▶ _EXCERPTED TEXT_:
• • • •

# Artificial Flowers



## sapphire20

What do you ladies think of Artificial Bouquets?

Both my sisters had them and they were gorgeous and im thinking of doing the same, they are so much cheaper and last forever!


----------



## kitty1987

All of our flowers are artificial as I sometimes get very bad hayfever lol. They look really pretty :)


----------



## vickie83

All mine are artificial too as we're getting married 100 miles from home, it was just easier to take them with us rather than try and find a florist over there. The cost is a bonus and they look really nice too! :thumbup:


----------



## Kimboowee

Im more than likely getting artificial ones - It's mainly because of the budget but they look real anyway


----------



## mummy to be

We are having artificial flowers and i think it was the best decision i made.. i am having frangipanies and we are getting married in summer.... frangipanies and summer equals flowers not lasting long!!! So i got fake ones and they look GREAT!!! 
I love love love them, cheaper and i can keep them :) 

1st pic - all of the flowers including button holes (for mums and dads and the groomsmen and of course Allan (OH) ) 2x bridesmaid bouquets and my bouquet also a throwing bouquet as well :) Got them all for $300 Australian Dollars.... Which is about 170 pounds.. i think??? What you think about them?
 



Attached Files:







wedding 001.jpg
File size: 42.2 KB
Views: 15









wedding 003.jpg
File size: 29 KB
Views: 14









wedding 009.jpg
File size: 34.7 KB
Views: 17


----------



## QueenMummyToBe

I have artificial flowers too..

My bridesmaids are having fuchsia and white flowers and here is my bouquet.. 

https://i129.photobucket.com/albums/p209/qu33nashl3igh/SDC11834-Copy.jpg

xXx


----------



## pinkmummy

We're having artificial ones and cost us £60 for 4 bridesmaids, mine and about 6 buttonholes :thumbup: Will get a pic when OH Aunty has done them x


----------



## toffee87

We're getting them, they are so over priced for real ones!!!


----------



## WhisperOfHope

i had artifiaial flowers you couldnt tell the dif and can keep them:thumbup:


----------



## toffee87

Did anyone get theirs online?

• • • •

▶ _EXCERPTED DATA_:
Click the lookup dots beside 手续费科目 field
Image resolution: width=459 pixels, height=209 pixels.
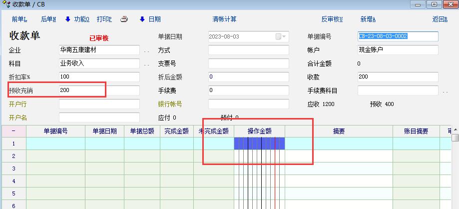pos(446,91)
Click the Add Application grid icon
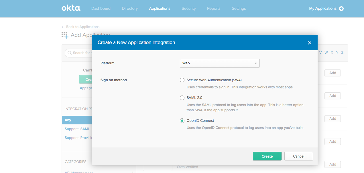The image size is (364, 173). 65,35
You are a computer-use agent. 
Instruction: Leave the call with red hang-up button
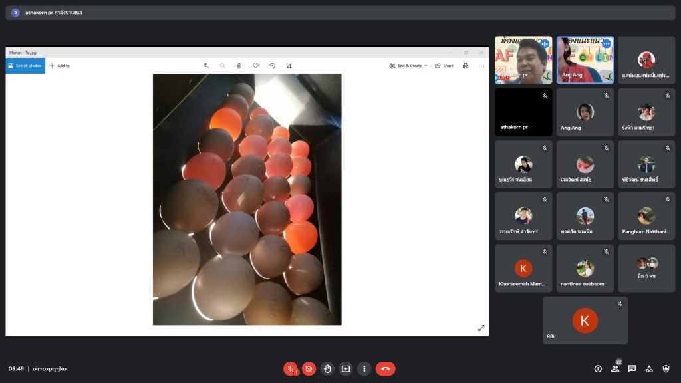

• • • •

▶ _STATED PROBLEM_:
Could you repeat word for word the passage of the artificial flowers thread that opens with the words containing "## mummy to" and closes with "they look GREAT!!!"? Draw only on the forum thread about artificial flowers.

▶ _EXERCISE RESULT_:
## mummy to be

We are having artificial flowers and i think it was the best decision i made.. i am having frangipanies and we are getting married in summer.... frangipanies and summer equals flowers not lasting long!!! So i got fake ones and they look GREAT!!!